ALEXANDER, Michelle, Paris, Syllepse, 2017.
Militante des droits civiques, Michelle Alexander entame cette enquête à partir de ce constat affligeant : « Il y a plus d’adultes africains-américains sous main de justice aujourd’hui – en prison, en mise à l’épreuve ou en liberté conditionnelle – qu’il n’y en avait réduits en esclavage en 1850. L’incarcération en masse des personnes de couleur est, pour une grande part, la raison pour laquelle un enfant noir qui naît aujourd’hui a moins de chances d’être élevé par ses deux parents qu’un enfant noir né à l’époque de l’esclavage ». Les dernières décennies de « guerre contre la drogue » ont encore intensifié la racialisation des politiques répressives que les États-Unis ont toujours connues. Dans un pays qui compte plus de deux millions de prisonniers, la mise en œuvre de la prohibition s’est traduite par la création d’une « sous-caste raciale » ou d’une « race de prisonniers ». On aimerait pouvoir affirmer sans sourciller que cet implacable diagnostic ne trouve pas à s’appliquer en dehors des États-Unis.

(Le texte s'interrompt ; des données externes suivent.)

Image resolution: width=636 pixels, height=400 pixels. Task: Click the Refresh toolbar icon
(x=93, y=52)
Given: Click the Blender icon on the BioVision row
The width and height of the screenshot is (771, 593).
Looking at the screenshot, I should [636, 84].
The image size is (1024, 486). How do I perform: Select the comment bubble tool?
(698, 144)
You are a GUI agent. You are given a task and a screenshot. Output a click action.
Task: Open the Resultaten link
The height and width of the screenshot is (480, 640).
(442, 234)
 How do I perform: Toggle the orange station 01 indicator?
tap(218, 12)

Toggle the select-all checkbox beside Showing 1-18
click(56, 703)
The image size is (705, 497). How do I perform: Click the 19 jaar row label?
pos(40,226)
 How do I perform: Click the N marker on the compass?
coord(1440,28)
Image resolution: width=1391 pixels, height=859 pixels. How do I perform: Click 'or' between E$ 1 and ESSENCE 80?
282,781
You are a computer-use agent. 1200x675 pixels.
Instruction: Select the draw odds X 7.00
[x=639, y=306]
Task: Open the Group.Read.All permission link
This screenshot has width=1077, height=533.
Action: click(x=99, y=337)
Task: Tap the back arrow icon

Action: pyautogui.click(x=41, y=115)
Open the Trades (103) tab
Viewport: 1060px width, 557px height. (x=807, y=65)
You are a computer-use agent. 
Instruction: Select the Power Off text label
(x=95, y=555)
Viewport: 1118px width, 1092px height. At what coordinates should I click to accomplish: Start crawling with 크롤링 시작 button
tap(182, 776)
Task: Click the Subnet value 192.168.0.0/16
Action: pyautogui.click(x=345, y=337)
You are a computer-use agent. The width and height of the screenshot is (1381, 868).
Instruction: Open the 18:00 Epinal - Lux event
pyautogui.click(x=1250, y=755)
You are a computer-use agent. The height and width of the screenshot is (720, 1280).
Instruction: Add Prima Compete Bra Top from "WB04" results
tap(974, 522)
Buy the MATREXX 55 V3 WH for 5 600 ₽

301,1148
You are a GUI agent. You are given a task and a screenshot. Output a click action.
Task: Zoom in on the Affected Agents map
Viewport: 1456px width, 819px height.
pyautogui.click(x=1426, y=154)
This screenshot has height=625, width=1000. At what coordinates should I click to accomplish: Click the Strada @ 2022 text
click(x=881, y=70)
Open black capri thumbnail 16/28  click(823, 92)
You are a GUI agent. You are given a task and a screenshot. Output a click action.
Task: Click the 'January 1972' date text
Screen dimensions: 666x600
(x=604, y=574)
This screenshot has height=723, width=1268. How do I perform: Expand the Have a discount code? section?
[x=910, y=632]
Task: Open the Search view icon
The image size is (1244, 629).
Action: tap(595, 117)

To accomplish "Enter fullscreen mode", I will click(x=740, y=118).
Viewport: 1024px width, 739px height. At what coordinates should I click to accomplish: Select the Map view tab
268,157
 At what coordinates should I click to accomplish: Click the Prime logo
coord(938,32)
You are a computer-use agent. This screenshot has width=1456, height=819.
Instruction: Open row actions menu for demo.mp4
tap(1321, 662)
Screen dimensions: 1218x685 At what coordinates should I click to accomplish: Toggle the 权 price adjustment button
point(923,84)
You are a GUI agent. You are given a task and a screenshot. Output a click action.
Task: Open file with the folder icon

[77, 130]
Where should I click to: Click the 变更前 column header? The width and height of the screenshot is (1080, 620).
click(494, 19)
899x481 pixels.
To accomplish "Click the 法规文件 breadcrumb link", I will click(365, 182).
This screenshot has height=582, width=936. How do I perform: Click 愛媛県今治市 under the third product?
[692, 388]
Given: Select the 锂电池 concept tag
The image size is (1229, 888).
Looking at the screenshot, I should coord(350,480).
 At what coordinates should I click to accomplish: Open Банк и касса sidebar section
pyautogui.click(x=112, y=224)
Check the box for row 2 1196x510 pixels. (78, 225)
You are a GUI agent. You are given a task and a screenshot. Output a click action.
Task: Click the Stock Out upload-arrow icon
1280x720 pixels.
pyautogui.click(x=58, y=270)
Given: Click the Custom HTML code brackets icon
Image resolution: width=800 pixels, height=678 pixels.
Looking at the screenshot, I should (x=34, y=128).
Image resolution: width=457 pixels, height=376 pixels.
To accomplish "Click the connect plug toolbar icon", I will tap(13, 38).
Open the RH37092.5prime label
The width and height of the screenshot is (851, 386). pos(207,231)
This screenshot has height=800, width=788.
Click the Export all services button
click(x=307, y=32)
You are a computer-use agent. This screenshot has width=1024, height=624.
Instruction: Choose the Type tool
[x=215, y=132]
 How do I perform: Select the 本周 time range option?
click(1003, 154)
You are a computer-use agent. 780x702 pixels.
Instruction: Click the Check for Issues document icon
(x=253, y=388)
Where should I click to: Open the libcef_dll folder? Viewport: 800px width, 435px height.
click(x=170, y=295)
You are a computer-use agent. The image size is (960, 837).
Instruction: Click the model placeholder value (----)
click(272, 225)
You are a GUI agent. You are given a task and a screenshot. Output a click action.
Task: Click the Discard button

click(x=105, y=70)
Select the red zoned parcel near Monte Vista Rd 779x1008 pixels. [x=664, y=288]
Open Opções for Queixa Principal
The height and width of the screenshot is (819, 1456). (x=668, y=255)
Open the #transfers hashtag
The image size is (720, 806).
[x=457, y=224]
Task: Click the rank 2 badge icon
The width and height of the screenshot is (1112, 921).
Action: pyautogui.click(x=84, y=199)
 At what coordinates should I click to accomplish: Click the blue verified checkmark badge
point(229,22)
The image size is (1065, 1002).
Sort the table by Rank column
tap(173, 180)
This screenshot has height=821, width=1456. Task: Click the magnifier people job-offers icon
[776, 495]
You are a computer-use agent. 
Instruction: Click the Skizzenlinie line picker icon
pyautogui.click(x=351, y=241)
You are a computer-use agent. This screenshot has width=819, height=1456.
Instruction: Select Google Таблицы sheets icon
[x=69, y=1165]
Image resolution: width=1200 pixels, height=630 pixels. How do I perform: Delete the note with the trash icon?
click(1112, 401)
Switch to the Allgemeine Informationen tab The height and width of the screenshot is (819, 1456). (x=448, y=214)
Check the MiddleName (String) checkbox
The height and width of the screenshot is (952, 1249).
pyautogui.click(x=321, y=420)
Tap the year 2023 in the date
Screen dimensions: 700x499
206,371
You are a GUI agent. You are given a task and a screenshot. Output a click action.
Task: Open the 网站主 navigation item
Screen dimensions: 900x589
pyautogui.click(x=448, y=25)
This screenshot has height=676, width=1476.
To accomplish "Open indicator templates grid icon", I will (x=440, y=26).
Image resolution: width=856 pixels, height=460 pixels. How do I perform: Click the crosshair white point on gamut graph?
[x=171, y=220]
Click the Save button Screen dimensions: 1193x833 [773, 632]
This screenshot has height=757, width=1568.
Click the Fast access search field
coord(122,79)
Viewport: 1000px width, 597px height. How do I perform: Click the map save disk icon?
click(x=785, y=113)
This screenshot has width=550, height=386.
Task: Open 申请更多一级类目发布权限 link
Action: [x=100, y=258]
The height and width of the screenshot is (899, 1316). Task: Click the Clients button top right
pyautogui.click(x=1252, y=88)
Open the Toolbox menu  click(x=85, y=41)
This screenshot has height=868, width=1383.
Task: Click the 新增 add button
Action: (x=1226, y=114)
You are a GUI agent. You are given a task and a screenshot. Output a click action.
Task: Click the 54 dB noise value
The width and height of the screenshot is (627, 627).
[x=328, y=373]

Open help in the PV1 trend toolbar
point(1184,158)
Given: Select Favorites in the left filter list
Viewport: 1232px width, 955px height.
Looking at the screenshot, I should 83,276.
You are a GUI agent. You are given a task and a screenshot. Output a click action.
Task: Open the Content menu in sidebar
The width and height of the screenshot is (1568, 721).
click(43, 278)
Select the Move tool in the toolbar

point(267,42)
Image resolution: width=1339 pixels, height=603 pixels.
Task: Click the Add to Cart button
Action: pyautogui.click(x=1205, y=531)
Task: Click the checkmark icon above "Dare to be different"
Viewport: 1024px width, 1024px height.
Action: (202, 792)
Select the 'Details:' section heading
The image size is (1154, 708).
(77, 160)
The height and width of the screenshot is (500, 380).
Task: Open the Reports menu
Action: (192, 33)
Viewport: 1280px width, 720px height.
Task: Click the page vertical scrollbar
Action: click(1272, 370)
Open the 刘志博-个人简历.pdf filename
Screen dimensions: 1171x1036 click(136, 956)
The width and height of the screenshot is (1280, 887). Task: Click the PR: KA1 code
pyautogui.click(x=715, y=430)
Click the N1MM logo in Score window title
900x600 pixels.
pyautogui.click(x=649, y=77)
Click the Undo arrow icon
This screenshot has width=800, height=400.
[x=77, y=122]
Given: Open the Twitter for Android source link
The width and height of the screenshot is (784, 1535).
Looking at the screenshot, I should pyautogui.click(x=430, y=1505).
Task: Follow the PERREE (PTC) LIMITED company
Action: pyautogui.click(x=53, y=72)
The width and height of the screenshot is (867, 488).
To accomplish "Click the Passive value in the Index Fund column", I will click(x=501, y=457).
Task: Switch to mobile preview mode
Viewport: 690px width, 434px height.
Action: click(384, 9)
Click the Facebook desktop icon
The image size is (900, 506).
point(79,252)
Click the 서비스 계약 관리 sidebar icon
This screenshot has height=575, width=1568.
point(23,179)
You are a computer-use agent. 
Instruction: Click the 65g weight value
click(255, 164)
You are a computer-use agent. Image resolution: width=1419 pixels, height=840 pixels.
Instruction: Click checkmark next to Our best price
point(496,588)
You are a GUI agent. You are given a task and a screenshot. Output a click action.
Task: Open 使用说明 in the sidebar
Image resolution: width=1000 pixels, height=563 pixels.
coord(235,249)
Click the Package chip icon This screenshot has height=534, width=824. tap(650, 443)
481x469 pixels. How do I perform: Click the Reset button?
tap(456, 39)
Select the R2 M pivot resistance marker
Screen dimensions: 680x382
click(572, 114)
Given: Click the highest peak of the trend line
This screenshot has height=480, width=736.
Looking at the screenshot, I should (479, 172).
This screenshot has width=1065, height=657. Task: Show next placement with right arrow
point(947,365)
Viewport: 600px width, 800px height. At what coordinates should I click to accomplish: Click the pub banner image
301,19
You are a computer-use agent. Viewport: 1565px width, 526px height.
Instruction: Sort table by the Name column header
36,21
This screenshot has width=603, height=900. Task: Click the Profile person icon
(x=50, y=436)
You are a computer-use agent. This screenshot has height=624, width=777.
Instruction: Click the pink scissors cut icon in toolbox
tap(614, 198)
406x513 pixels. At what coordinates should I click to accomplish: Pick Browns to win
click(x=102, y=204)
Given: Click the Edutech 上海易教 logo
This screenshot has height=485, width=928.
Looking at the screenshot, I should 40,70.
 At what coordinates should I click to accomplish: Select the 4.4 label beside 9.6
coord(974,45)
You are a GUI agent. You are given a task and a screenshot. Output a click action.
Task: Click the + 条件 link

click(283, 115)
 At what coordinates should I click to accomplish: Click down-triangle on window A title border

Alter Échos, n°465, juillet 2018.
La revue Alter Échos, spécialisée dans les politiques sociales consacre une édition entière aux effets ses politiques pénales belges en matière de stupéfiants sur les publics précaires, qui sont principalement touchés par ces politiques. L’accent est notamment mis sur les pratiques de profilage ethnique qui constituent la partie à la fois la plus visible et la plus discriminatoire des politiques répressives en matière de drogues. Au centre de ce dossier, figure ce paradoxe énoncé par le criminologue Tom Decorte (Université de Gant) : « On dit que la prohibition est mise en place pour protéger la santé des gens, mais on n’arrive pas à protéger les groupes les plus vulnérables ». C’est sans doute dans l’article de Marinette Mormont consacré aux pratiques policières dans les quartiers dits sensibles que ce paradoxe apparaît de la manière la plus tristement éclatante, et singulièrement à travers les propos de Peter Muyshondt, commissaire de police à Anvers, mais aussi fervent militant antiprohibitionniste et auteur de Beleid op speed, hoe de drugsoorlog allez in voor rede versmoort, hélas non traduit en français à ce jour.
DAVENPORT-HINES, Richard, Phoenix Press, 2001.
C’est à une histoire de cinq siècles sur tous les continents que nous convie Richard Davenport-Hines. Dans toutes les sociétés qu’il étudie depuis le début du XVIème siècle jusqu’à la fin du XXème, les humains ont recouru à différentes substances psychoactives pour rendre la vie plus trépidante ou moins douloureuses : « la sobriété absolue n’est pas un état naturel ou primaire ». Et dans toutes ces sociétés, les tentatives de mise en œuvre de mesures de prohibition, qu’elles soient spécifiques ou généralisées, se sont traduites par un accroissement de la consommation et des profits pour les vendeurs. Parce que « la seule loi que les trafiquants ne transgresseront jamais, c’est la loi de l’offre et de la demande ». Hegel a écrit un jour que la seule leçon qu’on puisse tirer de l’histoire, c’est qu’on ne tire jamais de leçon de l’histoire. À la lecture de Davenport-Hines, cette « leçon » conserve malheureusement toute sa pertinence.